Литмир - Электронная Библиотека

Штомма ценил советы Скептика, потому что считал его евреем, а евреев — умными людьми. «Ладно, пускай, раз ей нравится».

Лизбет либо приходила с кладбища, либо собиралась туда. Там она вела короткие и доверительные разговоры с надгробиями. Она знала довольно многих покойников. Однако двигало ее не любопытство и бесцеремонное участие тех пожилых женщин, для которых регулярное посещение кладбищ было просто времяпрепровождением. Лизбет никогда не присутствовала при похоронах. Ни к кому не приходила выразить соболезнование. Никому не докучала, но ухаживала за чужими заброшенными могилами.

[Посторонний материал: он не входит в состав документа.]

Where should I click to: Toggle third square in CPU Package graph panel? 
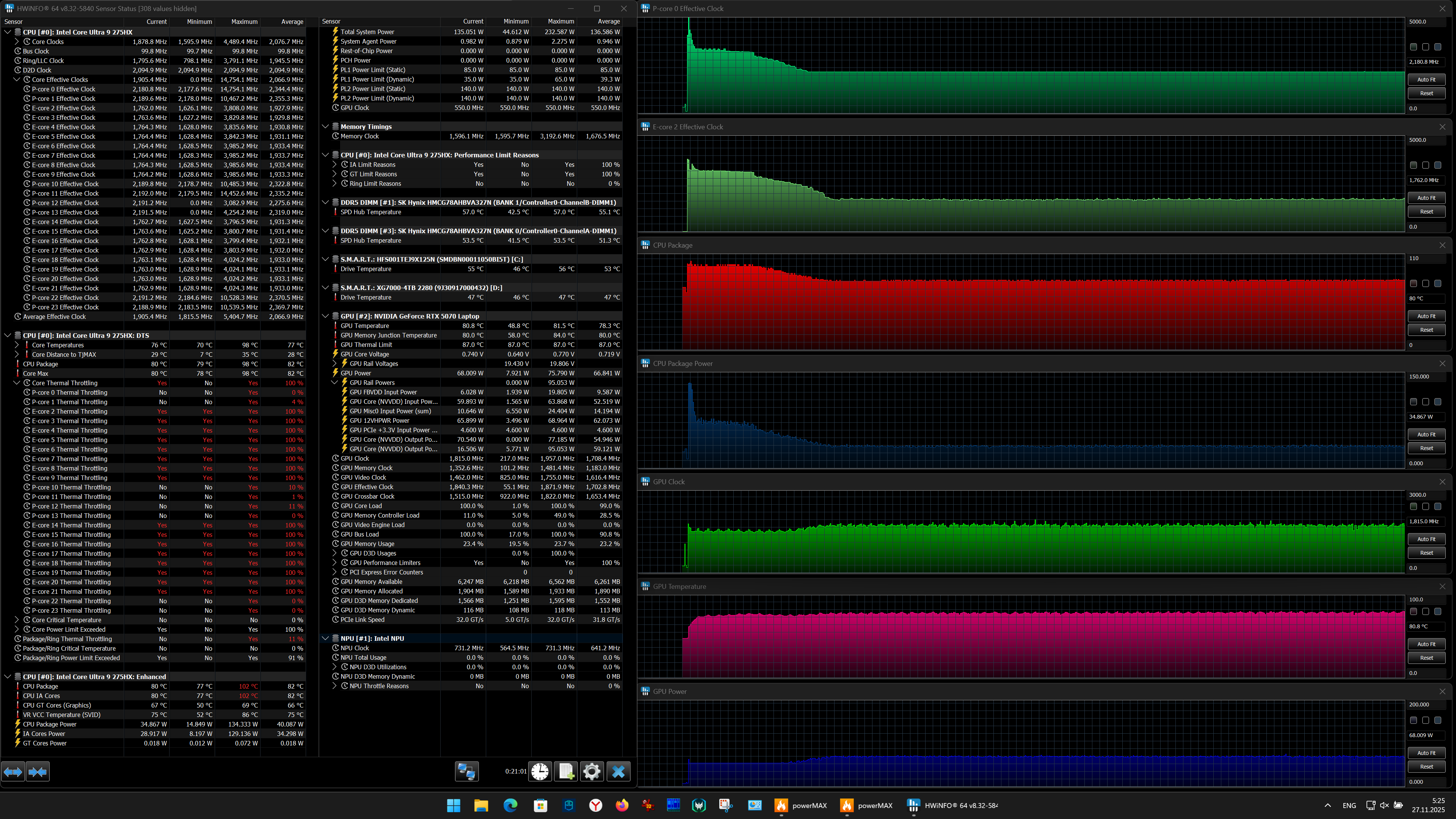(1438, 284)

Штомма был сильный и часто пускал в ход кулаки. Он мог одной рукой поднять над собою Скептика — должно быть, довольно тощего — и когда в шутку, а зачастую и всерьез больно прижать того к потолку подвала. Кроликам жилось у него хорошо; но резать их приходилось Лизбет.

Антон Штомма родился, как он говорил, в год трех кайзеров — в 1888-м, когда умер Вильгельм I, затем Фридрих III и на престол взошел Вильгельм II. Его родители, Йозеф Штомма и Гедвиг Штомма, урожденная Болинская, проживавшие тогда в Гуссине (район Картхауза), брали в аренду крестьянские усадьбы в Барвике, Адлиг-Помичине и Ловице (район Лауэнбург) и поочередно доводили их до разорения.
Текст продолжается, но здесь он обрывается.